▶
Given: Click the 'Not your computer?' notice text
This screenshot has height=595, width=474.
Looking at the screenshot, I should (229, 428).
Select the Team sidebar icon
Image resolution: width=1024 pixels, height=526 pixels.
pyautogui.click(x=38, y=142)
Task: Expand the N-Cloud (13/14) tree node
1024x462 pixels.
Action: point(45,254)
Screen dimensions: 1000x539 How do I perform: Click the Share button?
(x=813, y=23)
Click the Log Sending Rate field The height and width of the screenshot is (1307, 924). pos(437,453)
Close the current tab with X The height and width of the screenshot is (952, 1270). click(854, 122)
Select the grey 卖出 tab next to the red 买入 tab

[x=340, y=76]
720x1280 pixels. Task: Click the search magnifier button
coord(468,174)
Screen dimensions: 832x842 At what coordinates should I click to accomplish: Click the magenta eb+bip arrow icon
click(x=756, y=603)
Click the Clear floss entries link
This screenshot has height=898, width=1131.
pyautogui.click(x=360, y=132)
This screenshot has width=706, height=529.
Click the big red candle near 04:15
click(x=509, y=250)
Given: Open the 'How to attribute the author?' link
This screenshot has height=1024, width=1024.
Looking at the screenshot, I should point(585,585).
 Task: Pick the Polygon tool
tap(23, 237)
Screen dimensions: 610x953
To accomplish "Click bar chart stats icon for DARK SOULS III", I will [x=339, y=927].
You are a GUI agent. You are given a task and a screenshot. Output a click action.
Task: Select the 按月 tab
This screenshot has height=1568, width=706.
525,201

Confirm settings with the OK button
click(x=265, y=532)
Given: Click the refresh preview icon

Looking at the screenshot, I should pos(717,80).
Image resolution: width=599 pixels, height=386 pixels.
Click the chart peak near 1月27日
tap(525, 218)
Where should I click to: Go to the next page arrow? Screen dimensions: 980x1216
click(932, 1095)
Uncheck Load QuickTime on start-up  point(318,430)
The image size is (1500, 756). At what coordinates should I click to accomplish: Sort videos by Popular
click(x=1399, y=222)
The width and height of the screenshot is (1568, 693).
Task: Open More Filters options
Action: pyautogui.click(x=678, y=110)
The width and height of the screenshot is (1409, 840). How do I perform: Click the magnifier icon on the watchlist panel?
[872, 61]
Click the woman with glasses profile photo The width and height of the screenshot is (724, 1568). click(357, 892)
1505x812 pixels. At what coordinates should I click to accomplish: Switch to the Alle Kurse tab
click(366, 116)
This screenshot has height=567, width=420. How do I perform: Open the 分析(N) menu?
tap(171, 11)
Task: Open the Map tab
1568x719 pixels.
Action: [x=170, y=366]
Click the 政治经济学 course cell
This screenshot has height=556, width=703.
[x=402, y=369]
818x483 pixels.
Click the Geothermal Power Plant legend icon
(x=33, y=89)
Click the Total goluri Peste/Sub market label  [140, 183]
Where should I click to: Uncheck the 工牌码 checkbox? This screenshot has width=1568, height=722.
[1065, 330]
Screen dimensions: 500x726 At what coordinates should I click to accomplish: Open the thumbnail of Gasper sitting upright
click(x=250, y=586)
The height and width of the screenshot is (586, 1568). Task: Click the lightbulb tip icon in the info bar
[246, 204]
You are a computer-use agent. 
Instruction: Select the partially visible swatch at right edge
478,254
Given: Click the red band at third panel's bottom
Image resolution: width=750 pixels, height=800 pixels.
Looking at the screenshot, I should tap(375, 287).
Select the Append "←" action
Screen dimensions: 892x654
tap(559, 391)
◀
■ Aim of the exercise
Each record above has to be set down again, exactly and completely.

■ Response box
Given: Click the 'Not your computer?' notice text
This screenshot has height=595, width=474.
Looking at the screenshot, I should (229, 428).
Select the Team sidebar icon
Image resolution: width=1024 pixels, height=526 pixels.
pyautogui.click(x=38, y=142)
Task: Expand the N-Cloud (13/14) tree node
1024x462 pixels.
Action: point(45,254)
Screen dimensions: 1000x539 How do I perform: Click the Share button?
(x=813, y=23)
Click the Log Sending Rate field The height and width of the screenshot is (1307, 924). pos(437,453)
Close the current tab with X The height and width of the screenshot is (952, 1270). click(854, 122)
Select the grey 卖出 tab next to the red 买入 tab

[x=340, y=76]
720x1280 pixels. Task: Click the search magnifier button
coord(468,174)
Screen dimensions: 832x842 At what coordinates should I click to accomplish: Click the magenta eb+bip arrow icon
click(x=756, y=603)
Click the Clear floss entries link
This screenshot has height=898, width=1131.
pyautogui.click(x=360, y=132)
This screenshot has width=706, height=529.
Click the big red candle near 04:15
click(x=509, y=250)
Given: Open the 'How to attribute the author?' link
This screenshot has height=1024, width=1024.
Looking at the screenshot, I should point(585,585).
 Task: Pick the Polygon tool
tap(23, 237)
Screen dimensions: 610x953
To accomplish "Click bar chart stats icon for DARK SOULS III", I will [x=339, y=927].
You are a GUI agent. You are given a task and a screenshot. Output a click action.
Task: Select the 按月 tab
This screenshot has height=1568, width=706.
525,201

Confirm settings with the OK button
click(x=265, y=532)
Given: Click the refresh preview icon

Looking at the screenshot, I should pos(717,80).
Image resolution: width=599 pixels, height=386 pixels.
Click the chart peak near 1月27日
tap(525, 218)
Where should I click to: Go to the next page arrow? Screen dimensions: 980x1216
click(932, 1095)
Uncheck Load QuickTime on start-up  point(318,430)
The image size is (1500, 756). At what coordinates should I click to accomplish: Sort videos by Popular
click(x=1399, y=222)
The width and height of the screenshot is (1568, 693).
Task: Open More Filters options
Action: pyautogui.click(x=678, y=110)
The width and height of the screenshot is (1409, 840). How do I perform: Click the magnifier icon on the watchlist panel?
[872, 61]
Click the woman with glasses profile photo The width and height of the screenshot is (724, 1568). click(357, 892)
1505x812 pixels. At what coordinates should I click to accomplish: Switch to the Alle Kurse tab
click(366, 116)
This screenshot has height=567, width=420. How do I perform: Open the 分析(N) menu?
tap(171, 11)
Task: Open the Map tab
1568x719 pixels.
Action: [x=170, y=366]
Click the 政治经济学 course cell
This screenshot has height=556, width=703.
[x=402, y=369]
818x483 pixels.
Click the Geothermal Power Plant legend icon
(x=33, y=89)
Click the Total goluri Peste/Sub market label  [140, 183]
Where should I click to: Uncheck the 工牌码 checkbox? This screenshot has width=1568, height=722.
[1065, 330]
Screen dimensions: 500x726 At what coordinates should I click to accomplish: Open the thumbnail of Gasper sitting upright
click(x=250, y=586)
The height and width of the screenshot is (586, 1568). Task: Click the lightbulb tip icon in the info bar
[246, 204]
You are a computer-use agent. 
Instruction: Select the partially visible swatch at right edge
478,254
Given: Click the red band at third panel's bottom
Image resolution: width=750 pixels, height=800 pixels.
Looking at the screenshot, I should tap(375, 287).
Select the Append "←" action
Screen dimensions: 892x654
tap(559, 391)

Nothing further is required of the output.